性侵儿童者对待儿童的态度,和异性恋秩序中多数男性对待女性的态度,达成了一种“同构”关系。
鲍毓明展现给媒体的“证据”,符合一部分人关于“高管性侵‘养女’案”的另一种想象。
鲍毓明自称两人是“恋爱关系”,并拿出交往期间QQ聊天记录作为佐证;而财新则在导语中留下了饱受诟病的一句:“这更像是一个自小缺爱的女孩向‘养父’寻求安全感的故事。”后来,财新致歉,表明报道“采访不够充分、行文存在偏颇之处”,现已删除。
舆论几乎一边倒地同情女方。而在一些角落,关于“包养“或“老少配”的讨论也还在继续。比如,水木社区上,有人发帖“鲍某这事告诉我们,即便成功人士,没貌还是不行”。
那么,成年人和未成年人之间的“恋爱”,到底是什么?
“非凡之爱”?
上世纪八十年代,13岁的Vanessa Springora,在一次晚餐中认识了50岁的Gabriel Matzneff,后者当时已是知名作家。
那段时间,Springora的父母正在离婚,她是一个脆弱的少女。Matzneff用信件和尾随的方式,对Springora展开了“追求”的攻势。14岁时,她开始了和Matzneff的“恋爱”关系。

# 所给材料:
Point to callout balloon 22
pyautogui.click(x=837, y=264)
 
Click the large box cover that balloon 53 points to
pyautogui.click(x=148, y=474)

# 任务清单:
• 1. 节选提到,Vanessa Springora在一次晚餐中认识了Gabriel Matzneff。她当时几岁?
• 2. 对照节选,判断下面各项说法是否相符,并逐项引用节选中起决定作用的原话:(a) 财新后来为这篇报道道了歉;(b) 鲍毓明拿出的佐证是交往期间的微信聊天记录;(c) Springora在14岁时开始了和Matzneff的“恋爱”关系。
• 3. 列出节选中出现的全部人名。
作答时只能依据节选的内容。

# 参考答案:
• 1. 13岁。

• 2.
(a) 是:「后来,财新致歉」
(b) 否:「并拿出交往期间QQ聊天记录作为佐证」
(c) 是:「14岁时,她开始了和Matzneff的“恋爱”关系。」

• 3. 鲍毓明、Vanessa Springora、Gabriel Matzneff